_REQUIRED WORK_
Restate the records underneath, keeping each one exactly the same.

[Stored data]
════
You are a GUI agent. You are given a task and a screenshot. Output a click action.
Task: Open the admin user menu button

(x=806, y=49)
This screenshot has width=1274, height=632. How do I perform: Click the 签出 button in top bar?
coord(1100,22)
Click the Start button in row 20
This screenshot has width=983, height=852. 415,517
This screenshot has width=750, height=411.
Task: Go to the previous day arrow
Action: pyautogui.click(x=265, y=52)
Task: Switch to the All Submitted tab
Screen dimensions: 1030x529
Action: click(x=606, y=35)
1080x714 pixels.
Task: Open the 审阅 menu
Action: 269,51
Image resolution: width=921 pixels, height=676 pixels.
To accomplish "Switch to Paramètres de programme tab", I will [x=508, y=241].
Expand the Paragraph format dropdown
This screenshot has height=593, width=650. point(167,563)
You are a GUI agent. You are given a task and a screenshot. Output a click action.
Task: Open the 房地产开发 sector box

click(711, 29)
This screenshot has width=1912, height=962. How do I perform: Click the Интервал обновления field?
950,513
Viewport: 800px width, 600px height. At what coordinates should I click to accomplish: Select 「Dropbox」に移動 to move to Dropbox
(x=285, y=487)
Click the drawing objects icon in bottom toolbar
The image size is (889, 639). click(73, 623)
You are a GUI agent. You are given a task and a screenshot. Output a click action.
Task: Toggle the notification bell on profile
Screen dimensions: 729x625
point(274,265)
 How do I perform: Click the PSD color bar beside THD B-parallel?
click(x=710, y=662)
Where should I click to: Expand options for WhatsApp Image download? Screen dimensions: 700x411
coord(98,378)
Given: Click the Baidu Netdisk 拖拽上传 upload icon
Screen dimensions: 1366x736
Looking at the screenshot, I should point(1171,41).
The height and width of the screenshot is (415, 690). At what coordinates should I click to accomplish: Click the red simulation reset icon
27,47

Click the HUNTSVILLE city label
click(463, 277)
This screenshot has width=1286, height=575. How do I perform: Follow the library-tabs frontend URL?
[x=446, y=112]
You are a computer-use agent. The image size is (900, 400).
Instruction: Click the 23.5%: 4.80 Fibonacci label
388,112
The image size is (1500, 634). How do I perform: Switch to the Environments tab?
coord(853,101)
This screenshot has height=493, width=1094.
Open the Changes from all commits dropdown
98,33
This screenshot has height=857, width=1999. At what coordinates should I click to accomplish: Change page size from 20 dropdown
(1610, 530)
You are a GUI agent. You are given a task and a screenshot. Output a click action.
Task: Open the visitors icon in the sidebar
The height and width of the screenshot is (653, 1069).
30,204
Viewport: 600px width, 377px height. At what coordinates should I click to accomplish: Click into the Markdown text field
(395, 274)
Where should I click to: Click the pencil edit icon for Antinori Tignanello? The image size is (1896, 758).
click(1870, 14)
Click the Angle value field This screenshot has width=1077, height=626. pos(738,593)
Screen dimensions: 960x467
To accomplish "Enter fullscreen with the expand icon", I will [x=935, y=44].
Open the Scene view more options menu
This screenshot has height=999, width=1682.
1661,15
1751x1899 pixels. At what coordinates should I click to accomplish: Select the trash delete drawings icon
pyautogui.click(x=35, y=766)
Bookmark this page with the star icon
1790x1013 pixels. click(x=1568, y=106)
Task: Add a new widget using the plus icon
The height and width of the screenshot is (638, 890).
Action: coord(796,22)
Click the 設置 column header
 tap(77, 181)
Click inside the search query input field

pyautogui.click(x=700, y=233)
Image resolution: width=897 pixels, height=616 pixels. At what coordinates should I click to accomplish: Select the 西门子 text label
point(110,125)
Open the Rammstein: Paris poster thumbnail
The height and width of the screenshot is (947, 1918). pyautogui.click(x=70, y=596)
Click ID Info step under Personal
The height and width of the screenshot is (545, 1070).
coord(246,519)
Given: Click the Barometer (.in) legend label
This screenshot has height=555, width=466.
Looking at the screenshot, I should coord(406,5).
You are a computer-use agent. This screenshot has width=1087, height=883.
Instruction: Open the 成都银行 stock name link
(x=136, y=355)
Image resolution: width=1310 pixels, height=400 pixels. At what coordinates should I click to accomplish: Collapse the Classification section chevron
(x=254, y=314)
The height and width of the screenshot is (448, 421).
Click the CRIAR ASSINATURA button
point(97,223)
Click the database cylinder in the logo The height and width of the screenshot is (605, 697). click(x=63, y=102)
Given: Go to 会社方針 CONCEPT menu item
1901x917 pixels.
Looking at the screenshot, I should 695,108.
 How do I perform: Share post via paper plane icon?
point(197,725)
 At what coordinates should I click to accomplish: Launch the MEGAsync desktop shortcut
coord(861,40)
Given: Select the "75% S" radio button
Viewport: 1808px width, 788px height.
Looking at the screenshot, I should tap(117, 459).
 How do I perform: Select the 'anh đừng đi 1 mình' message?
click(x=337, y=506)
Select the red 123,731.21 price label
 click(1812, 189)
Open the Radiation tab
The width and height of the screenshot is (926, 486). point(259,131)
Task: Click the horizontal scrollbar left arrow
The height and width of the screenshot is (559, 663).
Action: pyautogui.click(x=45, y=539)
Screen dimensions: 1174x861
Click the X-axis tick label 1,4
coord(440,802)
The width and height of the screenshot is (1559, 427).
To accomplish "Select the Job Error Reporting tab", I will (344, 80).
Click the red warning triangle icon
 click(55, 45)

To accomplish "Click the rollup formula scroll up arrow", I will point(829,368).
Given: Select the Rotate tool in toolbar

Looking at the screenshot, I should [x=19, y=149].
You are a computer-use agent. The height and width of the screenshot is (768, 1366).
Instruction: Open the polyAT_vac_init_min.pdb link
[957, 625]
════
_EXERCISE SOLUTION_
You are a GUI agent. You are given a task and a screenshot. Output a click action.
Task: Open the admin user menu button

(x=806, y=49)
This screenshot has width=1274, height=632. How do I perform: Click the 签出 button in top bar?
coord(1100,22)
Click the Start button in row 20
This screenshot has width=983, height=852. 415,517
This screenshot has width=750, height=411.
Task: Go to the previous day arrow
Action: pyautogui.click(x=265, y=52)
Task: Switch to the All Submitted tab
Screen dimensions: 1030x529
Action: click(x=606, y=35)
1080x714 pixels.
Task: Open the 审阅 menu
Action: 269,51
Image resolution: width=921 pixels, height=676 pixels.
To accomplish "Switch to Paramètres de programme tab", I will [x=508, y=241].
Expand the Paragraph format dropdown
This screenshot has height=593, width=650. point(167,563)
You are a GUI agent. You are given a task and a screenshot. Output a click action.
Task: Open the 房地产开发 sector box

click(711, 29)
This screenshot has width=1912, height=962. How do I perform: Click the Интервал обновления field?
950,513
Viewport: 800px width, 600px height. At what coordinates should I click to accomplish: Select 「Dropbox」に移動 to move to Dropbox
(x=285, y=487)
Click the drawing objects icon in bottom toolbar
The image size is (889, 639). click(73, 623)
You are a GUI agent. You are given a task and a screenshot. Output a click action.
Task: Toggle the notification bell on profile
Screen dimensions: 729x625
point(274,265)
 How do I perform: Click the PSD color bar beside THD B-parallel?
click(x=710, y=662)
Where should I click to: Expand options for WhatsApp Image download? Screen dimensions: 700x411
coord(98,378)
Given: Click the Baidu Netdisk 拖拽上传 upload icon
Screen dimensions: 1366x736
Looking at the screenshot, I should point(1171,41).
The height and width of the screenshot is (415, 690). At what coordinates should I click to accomplish: Click the red simulation reset icon
27,47

Click the HUNTSVILLE city label
click(463, 277)
This screenshot has width=1286, height=575. How do I perform: Follow the library-tabs frontend URL?
[x=446, y=112]
You are a computer-use agent. The image size is (900, 400).
Instruction: Click the 23.5%: 4.80 Fibonacci label
388,112
The image size is (1500, 634). How do I perform: Switch to the Environments tab?
coord(853,101)
This screenshot has height=493, width=1094.
Open the Changes from all commits dropdown
98,33
This screenshot has height=857, width=1999. At what coordinates should I click to accomplish: Change page size from 20 dropdown
(1610, 530)
You are a GUI agent. You are given a task and a screenshot. Output a click action.
Task: Open the visitors icon in the sidebar
The height and width of the screenshot is (653, 1069).
30,204
Viewport: 600px width, 377px height. At what coordinates should I click to accomplish: Click into the Markdown text field
(395, 274)
Where should I click to: Click the pencil edit icon for Antinori Tignanello? The image size is (1896, 758).
click(1870, 14)
Click the Angle value field This screenshot has width=1077, height=626. pos(738,593)
Screen dimensions: 960x467
To accomplish "Enter fullscreen with the expand icon", I will [x=935, y=44].
Open the Scene view more options menu
This screenshot has height=999, width=1682.
1661,15
1751x1899 pixels. At what coordinates should I click to accomplish: Select the trash delete drawings icon
pyautogui.click(x=35, y=766)
Bookmark this page with the star icon
1790x1013 pixels. click(x=1568, y=106)
Task: Add a new widget using the plus icon
The height and width of the screenshot is (638, 890).
Action: coord(796,22)
Click the 設置 column header
 tap(77, 181)
Click inside the search query input field

pyautogui.click(x=700, y=233)
Image resolution: width=897 pixels, height=616 pixels. At what coordinates should I click to accomplish: Select the 西门子 text label
point(110,125)
Open the Rammstein: Paris poster thumbnail
The height and width of the screenshot is (947, 1918). pyautogui.click(x=70, y=596)
Click ID Info step under Personal
The height and width of the screenshot is (545, 1070).
coord(246,519)
Given: Click the Barometer (.in) legend label
This screenshot has height=555, width=466.
Looking at the screenshot, I should coord(406,5).
You are a computer-use agent. This screenshot has width=1087, height=883.
Instruction: Open the 成都银行 stock name link
(x=136, y=355)
Image resolution: width=1310 pixels, height=400 pixels. At what coordinates should I click to accomplish: Collapse the Classification section chevron
(x=254, y=314)
The height and width of the screenshot is (448, 421).
Click the CRIAR ASSINATURA button
point(97,223)
Click the database cylinder in the logo The height and width of the screenshot is (605, 697). click(x=63, y=102)
Given: Go to 会社方針 CONCEPT menu item
1901x917 pixels.
Looking at the screenshot, I should 695,108.
 How do I perform: Share post via paper plane icon?
point(197,725)
 At what coordinates should I click to accomplish: Launch the MEGAsync desktop shortcut
coord(861,40)
Given: Select the "75% S" radio button
Viewport: 1808px width, 788px height.
Looking at the screenshot, I should tap(117, 459).
 How do I perform: Select the 'anh đừng đi 1 mình' message?
click(x=337, y=506)
Select the red 123,731.21 price label
 click(1812, 189)
Open the Radiation tab
The width and height of the screenshot is (926, 486). point(259,131)
Task: Click the horizontal scrollbar left arrow
The height and width of the screenshot is (559, 663).
Action: pyautogui.click(x=45, y=539)
Screen dimensions: 1174x861
Click the X-axis tick label 1,4
coord(440,802)
The width and height of the screenshot is (1559, 427).
To accomplish "Select the Job Error Reporting tab", I will (344, 80).
Click the red warning triangle icon
 click(55, 45)

To accomplish "Click the rollup formula scroll up arrow", I will point(829,368).
Given: Select the Rotate tool in toolbar

Looking at the screenshot, I should [x=19, y=149].
You are a computer-use agent. The height and width of the screenshot is (768, 1366).
Instruction: Open the polyAT_vac_init_min.pdb link
[957, 625]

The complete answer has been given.